Colin Powell, secrétaire d'État américain, discours sur l'Irak au Conseil de sécurité de l'ONU, 5 février 2003.
Une politique étrangère dirigée contre « l'Axe du mal »
« En quatre mois seulement, notre pays a su réconforter les victimes, commencer à reconstruire New York et le Pentagone, réunir une grande coalition, capturer, arrêter et débarrasser le monde de milliers de terroristes, détruire des camps d'entraînement de terroristes en Afghanistan, sauver le peuple de la famine et libérer un pays de l'oppression brutale. […] Ce soir, nous gagnons la guerre contre le terrorisme. […]
[Nos] ennemis voient le monde entier comme un champ de bataille, et nous devons les poursuivre, où qu'ils soient. […] Nous devons empêcher les terroristes et les régimes qui cherchent des armes chimiques, biologiques ou nucléaires de menacer les États-Unis et le monde. […] Des pays comme la Corée du Nord, l'Iran, l'Irak et leurs alliés terroristes constituent un Axe du mal, s'armant pour menacer la paix dans le monde. […] L'histoire a appelé l'Amérique et nos alliés à l'action, et c'est à la fois notre responsabilité et notre privilège de lutter au nom de la liberté. »
George W. Bush, président des États-Unis, discours sur l'état de l'Union, 29 janvier 2002 (trad.

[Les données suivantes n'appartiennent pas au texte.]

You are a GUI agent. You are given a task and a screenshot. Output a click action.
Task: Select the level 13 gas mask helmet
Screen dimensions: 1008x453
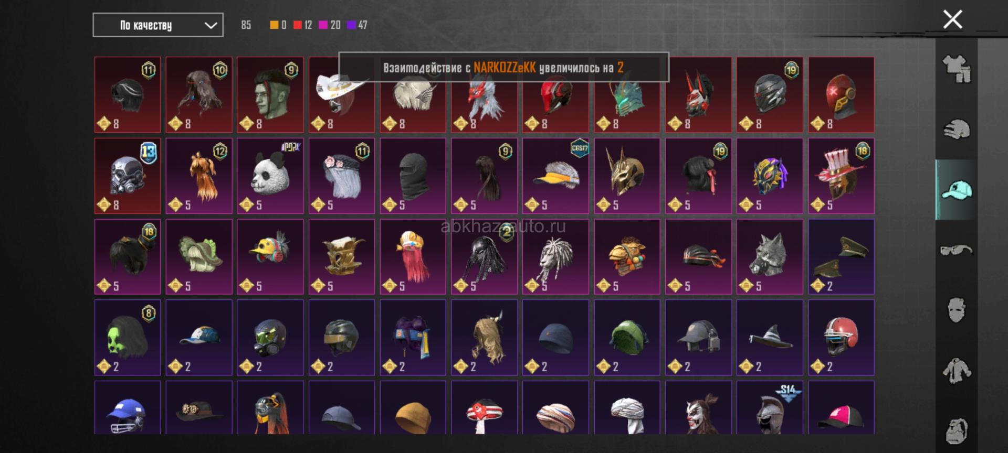[128, 176]
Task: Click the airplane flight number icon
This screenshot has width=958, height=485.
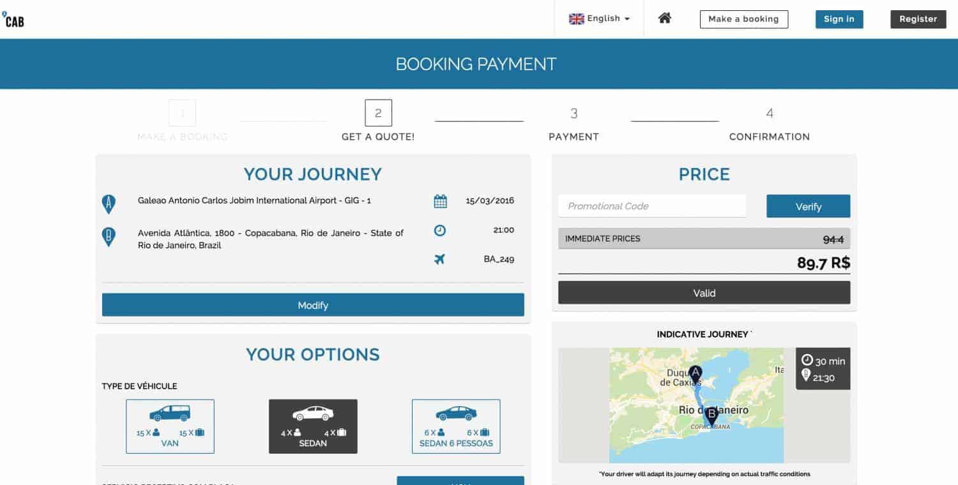Action: (x=439, y=259)
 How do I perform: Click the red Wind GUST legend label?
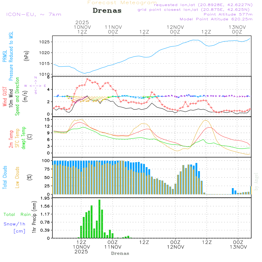[5, 96]
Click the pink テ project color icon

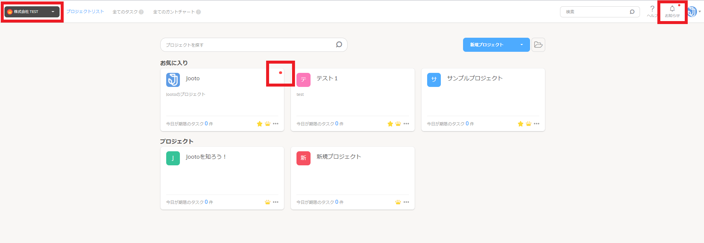tap(304, 80)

F. Bonaventure).
 
La prise de Bagdad
Renversement des statues colossales de Saddam Hussein lors de la prise de Bagdad, le 09 avril 2003
 

Une analyse de la politique américaine

George W Bush a lancé, en riposte aux attentats du 11 septembre 2001, une « guerre globale contre la terreur ». Les membres effectifs d'Al-Qaïda n'étaient alors qu'un ou 2 milliers. 18 années plus tard, cette « guerre » aux nombreuses évolutions a causé des centaines milliers de milliers de victimes et englouti des centaines de milliards d’euros. Mais les partisans d’Al-Qaïda, de Daech et de leurs organisations affiliées sont désormais des dizaines de milliers, avec des centaines de milliers de sympathisants, présents dans le monde entier. Certes, les jihadistes ne disposent plus de territoire sous leur contrôle exclusif, mais ce n'était pas non plus le cas en 2001. Le caractère fondamentalement militaire de ces campagnes anti-terroristes explique une bonne part de leur bilan contrasté.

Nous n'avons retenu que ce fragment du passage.